(Stored items from a collection)

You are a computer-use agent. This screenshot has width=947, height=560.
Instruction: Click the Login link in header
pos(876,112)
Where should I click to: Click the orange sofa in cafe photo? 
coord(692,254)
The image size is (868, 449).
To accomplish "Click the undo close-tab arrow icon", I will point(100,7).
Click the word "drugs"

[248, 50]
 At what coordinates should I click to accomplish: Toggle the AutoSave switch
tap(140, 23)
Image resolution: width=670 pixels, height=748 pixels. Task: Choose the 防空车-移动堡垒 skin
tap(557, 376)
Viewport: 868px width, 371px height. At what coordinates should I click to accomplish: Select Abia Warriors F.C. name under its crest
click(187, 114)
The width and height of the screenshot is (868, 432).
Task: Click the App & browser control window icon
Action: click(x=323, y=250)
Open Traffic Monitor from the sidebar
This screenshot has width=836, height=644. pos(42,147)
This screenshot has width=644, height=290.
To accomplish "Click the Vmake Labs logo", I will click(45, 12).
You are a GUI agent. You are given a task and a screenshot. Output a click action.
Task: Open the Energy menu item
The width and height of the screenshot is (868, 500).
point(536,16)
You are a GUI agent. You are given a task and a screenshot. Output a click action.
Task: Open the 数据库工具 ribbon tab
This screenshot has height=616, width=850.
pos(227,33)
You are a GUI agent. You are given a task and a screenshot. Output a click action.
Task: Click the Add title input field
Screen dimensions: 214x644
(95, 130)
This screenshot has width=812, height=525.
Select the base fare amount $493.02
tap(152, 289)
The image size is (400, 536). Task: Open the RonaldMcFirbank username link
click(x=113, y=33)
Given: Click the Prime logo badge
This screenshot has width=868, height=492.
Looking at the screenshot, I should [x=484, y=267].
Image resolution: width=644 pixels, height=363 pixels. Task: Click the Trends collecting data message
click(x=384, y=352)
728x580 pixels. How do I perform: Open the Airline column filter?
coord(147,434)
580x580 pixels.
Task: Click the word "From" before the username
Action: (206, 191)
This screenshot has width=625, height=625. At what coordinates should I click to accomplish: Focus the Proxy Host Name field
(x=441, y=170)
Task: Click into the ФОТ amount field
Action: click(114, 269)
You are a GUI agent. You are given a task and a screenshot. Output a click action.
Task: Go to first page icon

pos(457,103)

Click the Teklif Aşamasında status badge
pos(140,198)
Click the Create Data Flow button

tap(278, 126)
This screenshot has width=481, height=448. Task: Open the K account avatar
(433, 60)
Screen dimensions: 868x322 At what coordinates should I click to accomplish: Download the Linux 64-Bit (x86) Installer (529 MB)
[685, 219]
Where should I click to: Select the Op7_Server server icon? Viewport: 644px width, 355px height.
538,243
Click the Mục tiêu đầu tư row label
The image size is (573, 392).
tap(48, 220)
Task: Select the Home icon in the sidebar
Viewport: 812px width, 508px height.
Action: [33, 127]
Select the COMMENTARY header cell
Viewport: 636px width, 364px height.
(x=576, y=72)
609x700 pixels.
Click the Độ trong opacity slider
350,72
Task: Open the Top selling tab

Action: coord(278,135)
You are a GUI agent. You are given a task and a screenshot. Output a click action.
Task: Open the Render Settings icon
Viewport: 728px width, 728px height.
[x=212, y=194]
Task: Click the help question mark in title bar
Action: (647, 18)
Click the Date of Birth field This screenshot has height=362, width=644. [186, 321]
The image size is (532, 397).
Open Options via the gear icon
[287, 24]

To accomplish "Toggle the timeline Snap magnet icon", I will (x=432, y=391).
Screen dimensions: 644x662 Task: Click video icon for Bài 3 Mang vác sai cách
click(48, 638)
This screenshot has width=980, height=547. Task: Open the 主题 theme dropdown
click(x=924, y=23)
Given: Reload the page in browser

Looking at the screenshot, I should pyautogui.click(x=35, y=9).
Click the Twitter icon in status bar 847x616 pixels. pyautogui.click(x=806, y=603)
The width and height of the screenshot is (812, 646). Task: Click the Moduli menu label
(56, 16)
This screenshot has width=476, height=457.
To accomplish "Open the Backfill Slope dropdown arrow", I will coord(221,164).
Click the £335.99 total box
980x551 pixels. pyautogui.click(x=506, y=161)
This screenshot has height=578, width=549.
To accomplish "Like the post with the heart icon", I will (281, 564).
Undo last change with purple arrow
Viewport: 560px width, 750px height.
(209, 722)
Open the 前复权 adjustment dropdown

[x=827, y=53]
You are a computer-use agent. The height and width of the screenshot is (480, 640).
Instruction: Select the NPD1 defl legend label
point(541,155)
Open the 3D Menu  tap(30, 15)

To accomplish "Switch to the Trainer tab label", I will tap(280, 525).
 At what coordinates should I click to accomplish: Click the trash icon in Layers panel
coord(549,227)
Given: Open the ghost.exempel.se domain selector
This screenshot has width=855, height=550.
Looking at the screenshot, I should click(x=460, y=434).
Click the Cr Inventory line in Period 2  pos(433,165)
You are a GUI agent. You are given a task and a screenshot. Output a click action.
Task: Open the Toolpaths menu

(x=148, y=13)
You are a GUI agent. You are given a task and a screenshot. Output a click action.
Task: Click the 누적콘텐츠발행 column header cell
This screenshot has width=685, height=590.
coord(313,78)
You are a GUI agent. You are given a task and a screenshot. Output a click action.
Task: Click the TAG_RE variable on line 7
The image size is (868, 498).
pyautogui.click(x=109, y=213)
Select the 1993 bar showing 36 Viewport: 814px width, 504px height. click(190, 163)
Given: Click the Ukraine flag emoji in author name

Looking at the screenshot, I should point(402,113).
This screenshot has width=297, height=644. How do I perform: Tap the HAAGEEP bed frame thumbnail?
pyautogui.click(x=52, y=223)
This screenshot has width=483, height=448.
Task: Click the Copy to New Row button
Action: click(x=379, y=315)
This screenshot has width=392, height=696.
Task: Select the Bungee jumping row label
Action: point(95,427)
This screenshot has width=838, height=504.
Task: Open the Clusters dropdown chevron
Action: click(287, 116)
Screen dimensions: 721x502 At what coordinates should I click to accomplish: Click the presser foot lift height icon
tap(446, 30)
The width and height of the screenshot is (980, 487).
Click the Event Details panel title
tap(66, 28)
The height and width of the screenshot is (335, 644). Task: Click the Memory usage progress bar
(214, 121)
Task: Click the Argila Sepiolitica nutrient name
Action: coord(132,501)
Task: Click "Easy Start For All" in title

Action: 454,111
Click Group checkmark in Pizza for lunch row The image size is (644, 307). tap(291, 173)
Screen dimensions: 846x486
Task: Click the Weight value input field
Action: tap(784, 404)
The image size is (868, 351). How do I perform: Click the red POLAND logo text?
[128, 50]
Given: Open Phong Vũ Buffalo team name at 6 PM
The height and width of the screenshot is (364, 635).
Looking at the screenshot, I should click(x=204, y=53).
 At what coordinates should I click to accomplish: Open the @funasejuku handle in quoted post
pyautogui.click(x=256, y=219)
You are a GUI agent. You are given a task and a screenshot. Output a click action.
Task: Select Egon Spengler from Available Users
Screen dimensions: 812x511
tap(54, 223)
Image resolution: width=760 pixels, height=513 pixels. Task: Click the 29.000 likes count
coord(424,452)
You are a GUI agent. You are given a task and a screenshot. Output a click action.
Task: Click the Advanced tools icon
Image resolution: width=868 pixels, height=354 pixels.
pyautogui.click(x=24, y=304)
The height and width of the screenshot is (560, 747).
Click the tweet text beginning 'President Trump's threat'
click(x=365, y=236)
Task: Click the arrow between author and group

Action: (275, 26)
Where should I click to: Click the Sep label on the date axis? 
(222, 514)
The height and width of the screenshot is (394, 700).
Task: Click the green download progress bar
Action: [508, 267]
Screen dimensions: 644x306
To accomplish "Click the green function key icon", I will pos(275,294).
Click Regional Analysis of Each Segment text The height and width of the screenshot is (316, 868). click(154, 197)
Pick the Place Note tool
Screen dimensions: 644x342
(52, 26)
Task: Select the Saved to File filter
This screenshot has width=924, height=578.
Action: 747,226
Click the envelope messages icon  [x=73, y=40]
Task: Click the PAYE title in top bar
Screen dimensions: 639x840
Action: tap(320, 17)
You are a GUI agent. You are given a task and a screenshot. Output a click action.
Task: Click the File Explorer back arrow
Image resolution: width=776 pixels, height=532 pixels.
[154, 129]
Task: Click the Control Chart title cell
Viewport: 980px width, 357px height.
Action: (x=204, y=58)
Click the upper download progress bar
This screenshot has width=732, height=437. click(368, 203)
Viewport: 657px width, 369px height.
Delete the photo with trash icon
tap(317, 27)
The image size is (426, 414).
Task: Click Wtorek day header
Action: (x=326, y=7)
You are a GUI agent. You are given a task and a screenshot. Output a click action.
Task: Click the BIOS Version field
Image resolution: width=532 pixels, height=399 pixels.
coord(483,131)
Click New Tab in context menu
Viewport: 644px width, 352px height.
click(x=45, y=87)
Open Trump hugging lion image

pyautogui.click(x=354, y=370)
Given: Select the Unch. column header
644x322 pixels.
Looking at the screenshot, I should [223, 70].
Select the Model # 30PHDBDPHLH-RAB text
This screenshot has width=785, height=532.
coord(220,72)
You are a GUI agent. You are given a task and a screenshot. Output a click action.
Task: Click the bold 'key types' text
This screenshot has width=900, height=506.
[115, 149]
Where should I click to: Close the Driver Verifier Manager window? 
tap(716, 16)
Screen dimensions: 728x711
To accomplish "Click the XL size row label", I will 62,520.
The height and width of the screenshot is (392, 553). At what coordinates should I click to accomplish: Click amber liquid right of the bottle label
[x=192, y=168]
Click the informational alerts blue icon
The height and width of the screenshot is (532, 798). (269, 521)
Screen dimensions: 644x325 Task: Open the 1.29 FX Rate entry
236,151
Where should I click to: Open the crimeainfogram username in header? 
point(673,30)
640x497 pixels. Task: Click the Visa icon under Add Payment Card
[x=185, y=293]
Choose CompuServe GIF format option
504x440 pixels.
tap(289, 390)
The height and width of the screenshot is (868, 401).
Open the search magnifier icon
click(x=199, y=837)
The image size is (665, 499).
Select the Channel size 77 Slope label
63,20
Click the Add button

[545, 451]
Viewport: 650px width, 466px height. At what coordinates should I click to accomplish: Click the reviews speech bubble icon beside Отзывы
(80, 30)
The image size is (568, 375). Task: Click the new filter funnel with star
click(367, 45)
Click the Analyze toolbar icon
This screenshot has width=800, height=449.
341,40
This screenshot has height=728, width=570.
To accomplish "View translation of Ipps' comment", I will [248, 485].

• [Assigned task] In the records above, the line with "Given: Open Phong" marks the start and the line with "Task: Click the Advanced tools icon" marks the end; copy that stretch exactly, both lines included, and nothing else.

• [Answer for this exercise]
Given: Open Phong Vũ Buffalo team name at 6 PM
The height and width of the screenshot is (364, 635).
Looking at the screenshot, I should click(x=204, y=53).
 At what coordinates should I click to accomplish: Open the @funasejuku handle in quoted post
pyautogui.click(x=256, y=219)
You are a GUI agent. You are given a task and a screenshot. Output a click action.
Task: Select Egon Spengler from Available Users
Screen dimensions: 812x511
tap(54, 223)
Image resolution: width=760 pixels, height=513 pixels. Task: Click the 29.000 likes count
coord(424,452)
You are a GUI agent. You are given a task and a screenshot. Output a click action.
Task: Click the Advanced tools icon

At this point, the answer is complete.